From: Stephen Hemminger <stephen@networkplumber.org>
To: Haiyang Zhang <haiyangz@microsoft.com>
Cc: Roman Kagan <rkagan@virtuozzo.com>,
"sashal@kernel.org" <sashal@kernel.org>,
"linux-hyperv@vger.kernel.org" <linux-hyperv@vger.kernel.org>,
"netdev@vger.kernel.org" <netdev@vger.kernel.org>,
KY Srinivasan <kys@microsoft.com>,
Stephen Hemminger <sthemmin@microsoft.com>,
"olaf@aepfle.de" <olaf@aepfle.de>, vkuznets <vkuznets@redhat.com>,
"davem@davemloft.net" <davem@davemloft.net>
Subject: Re: [PATCH V2,net-next, 3/3] hv_netvsc: Name NICs based on vmbus offer sequence and use async probe
Date: Tue, 31 Dec 2019 09:36:14 -0800 [thread overview]
Message-ID: <20191231093614.75da9bea@hermes.lan> (raw)

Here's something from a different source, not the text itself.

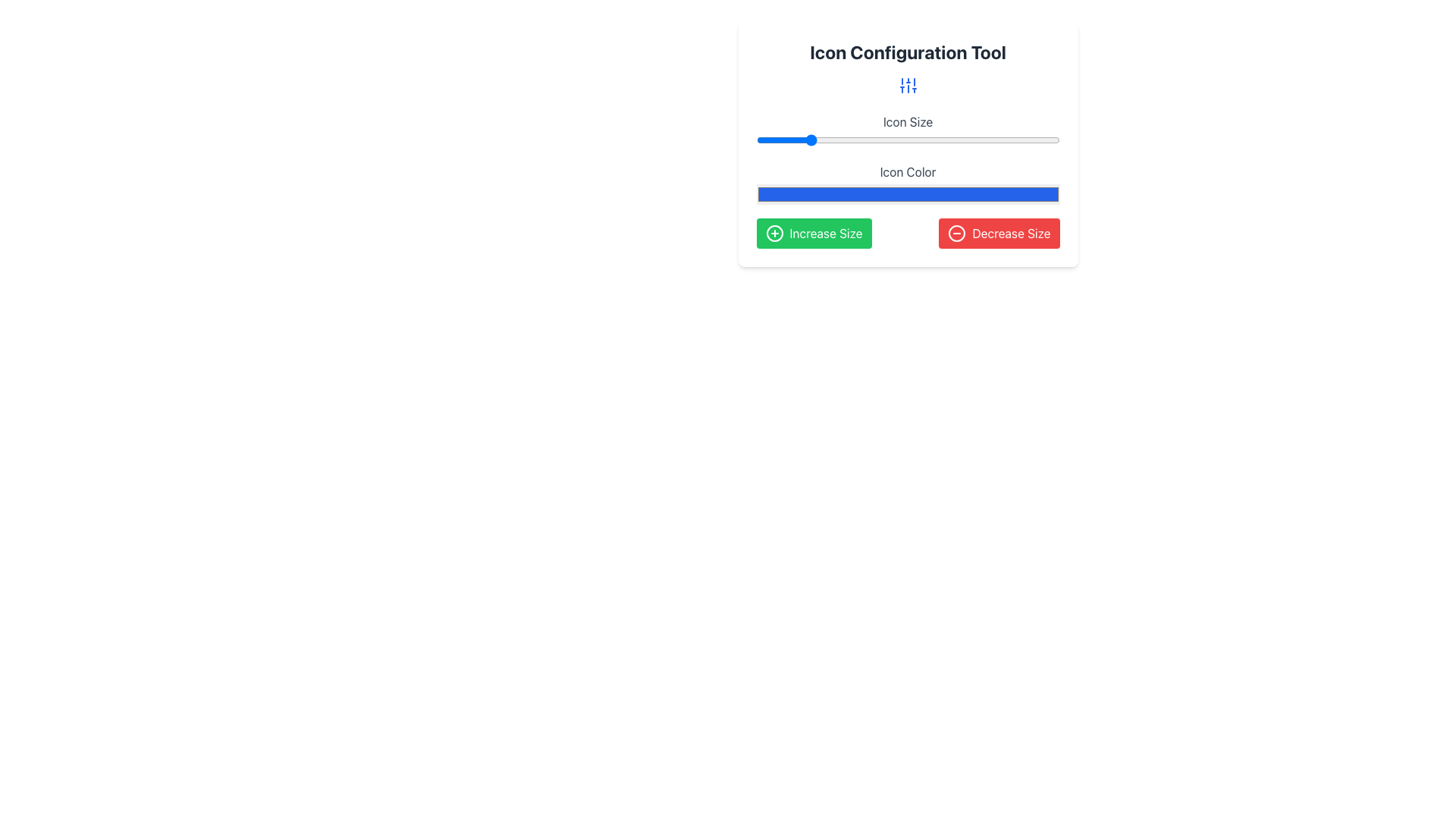 This screenshot has height=819, width=1456. I want to click on icon size, so click(756, 140).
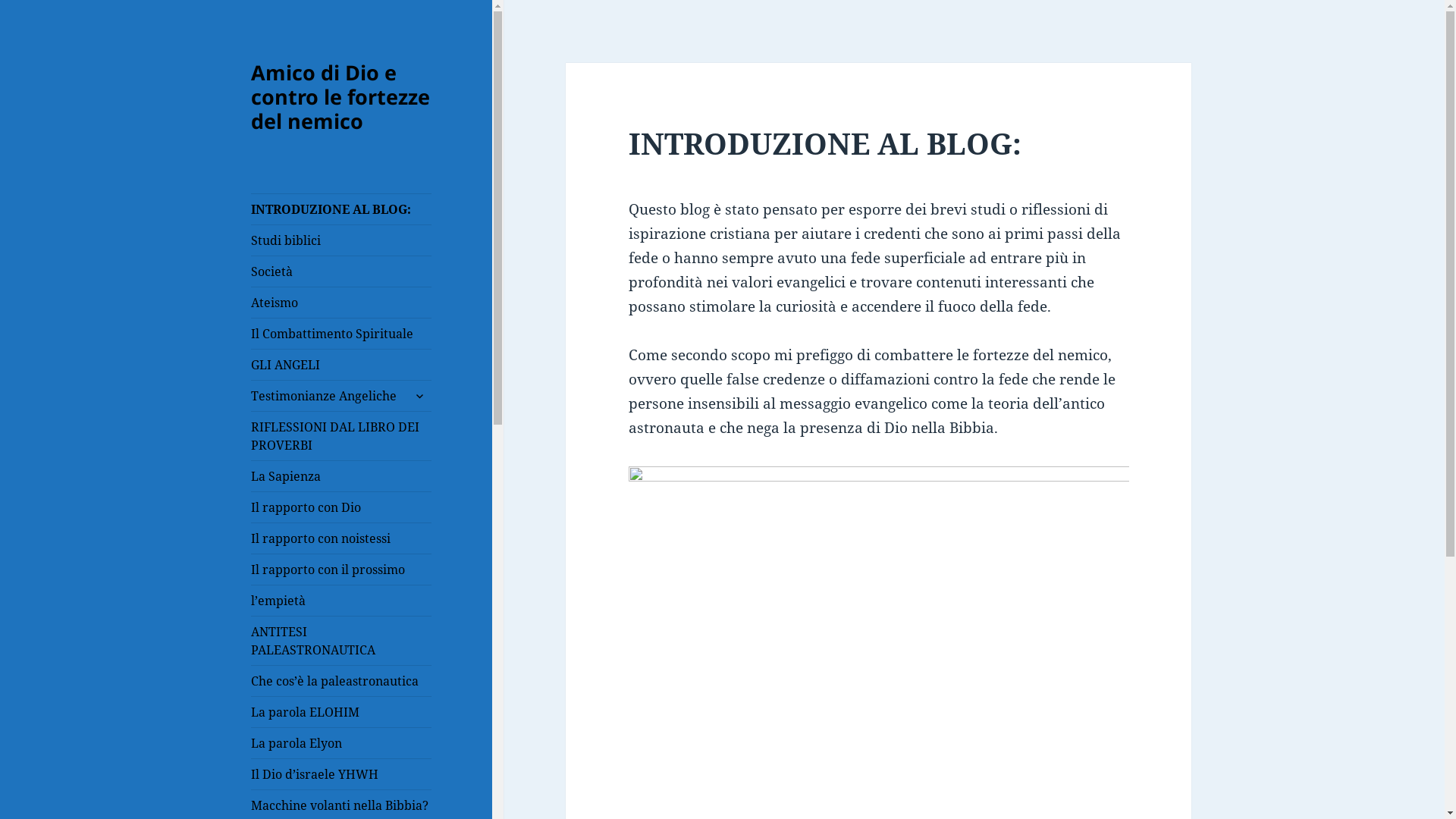 This screenshot has height=819, width=1456. Describe the element at coordinates (251, 570) in the screenshot. I see `'Il rapporto con il prossimo'` at that location.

In-Reply-To: <MN2PR21MB1375D41039A8A68A2117DDFCCA260@MN2PR21MB1375.namprd21.prod.outlook.com>
On Tue, 31 Dec 2019 16:12:36 +0000
Haiyang Zhang <haiyangz@microsoft.com> wrote:
> > -----Original Message-----
> > From: Roman Kagan <rkagan@virtuozzo.com>
> > Sent: Tuesday, December 31, 2019 6:35 AM
> > To: Haiyang Zhang <haiyangz@microsoft.com>
> > Cc: sashal@kernel.org; linux-hyperv@vger.kernel.org; netdev@vger.kernel.org;
> > KY Srinivasan <kys@microsoft.com>; Stephen Hemminger
> > <sthemmin@microsoft.com>; olaf@aepfle.de; vkuznets
> > <vkuznets@redhat.com>; davem@davemloft.net; linux-kernel@vger.kernel.org
> > Subject: Re: [PATCH V2,net-next, 3/3] hv_netvsc: Name NICs based on vmbus
> > offer sequence and use async probe
> >
> > On Mon, Dec 30, 2019 at 12:13:34PM -0800, Haiyang Zhang wrote:
> > > The dev_num field in vmbus channel structure is assigned to the first
> > > available number when the channel is offered. So netvsc driver uses it
> > > for NIC naming based on channel offer sequence. Now re-enable the
> > > async probing mode for faster probing.
> > >
> > > Signed-off-by: Haiyang Zhang <haiyangz@microsoft.com>
> > > ---
> > > drivers/net/hyperv/netvsc_drv.c | 18 +++++++++++++++---
> > > 1 file changed, 15 insertions(+), 3 deletions(-)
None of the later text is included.